While easy enough to read, this is not a book for the casual reader.
A bit too lengthy, it suffers from having too many examples. I almost get the feeling the book is “over-edited,” perhaps attempting
to present too much information. Nevertheless, Newberger, a Boston pediatrician who also teaches at the Harvard Medical School is
clearly a man and a professional who is deeply committed to children and their welfare. He writes with real sensitivity, and I know
I felt he is the sort of man I would have been glad to have as my children’s pediatrician. He generously includes some anecdotes from
his own life, but moves too quickly between anecdote, general observation, example, professional literature, and even some research
studies. The result is a book which does not feel as though it is a unified whole with a clear direction.

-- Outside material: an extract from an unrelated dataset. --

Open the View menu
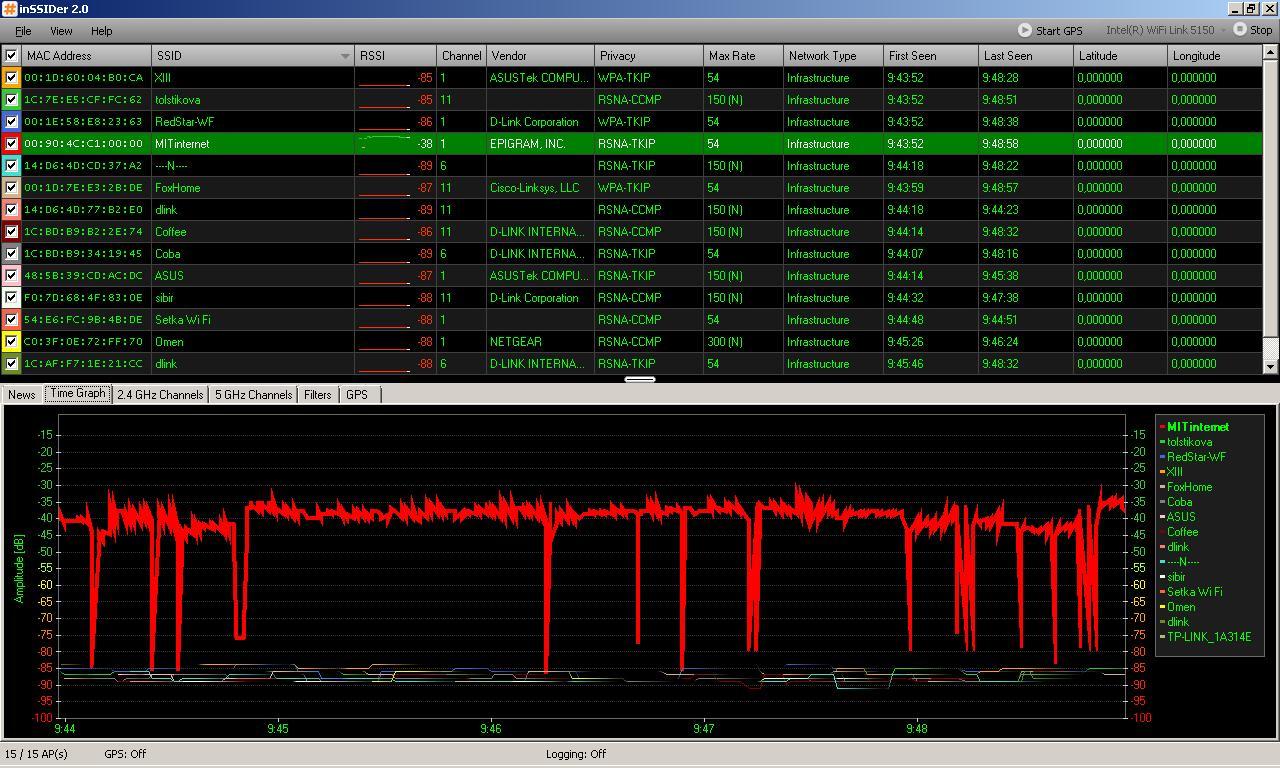This screenshot has height=768, width=1280. [x=61, y=31]
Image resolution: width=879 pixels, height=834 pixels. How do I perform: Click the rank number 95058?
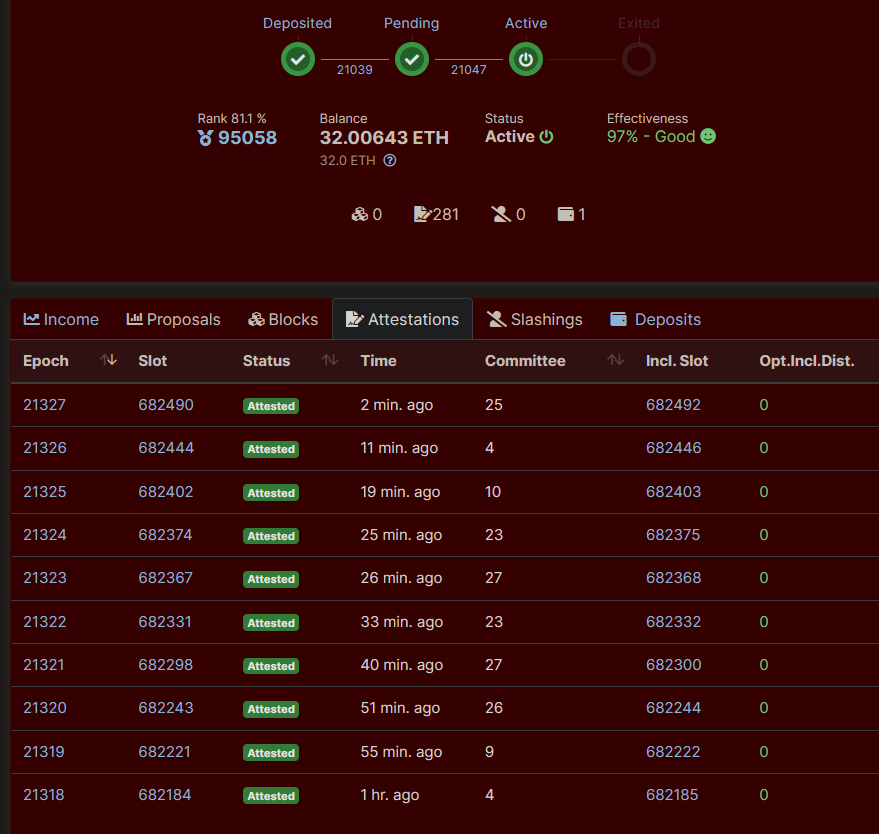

The Men They Will Become is a valuable book, especially for parents
who have not read widely in the parenting section and are seeking general information about young children, teens, and how they develop.
But wait! Isn’t this a book about boys? Well, no, not really. Not only does the language move easily between “children” and “boys,”
there is little which I find particularly more relevant to boys or the parents who raise them than to girls and the parents who are
raising them. I almost got the feeling that the word “boys” was edited in to hone in on the burgeoning “boys’ book” market.
Categorizing "The Men They Will Become" as an overview
of what happens with children and adolescents from their first years until maturity, clarifies that it is surely worthwhile book.
But, it is not a book that offers solutions or even hints to parents who are seeking help with the problems they may be having with
their boys. I would feel more comfortable recommending this as a good book to use as an adjunct to a textbook for a beginning developmental
psychology course than to parents seeking information or help about their own particular situation.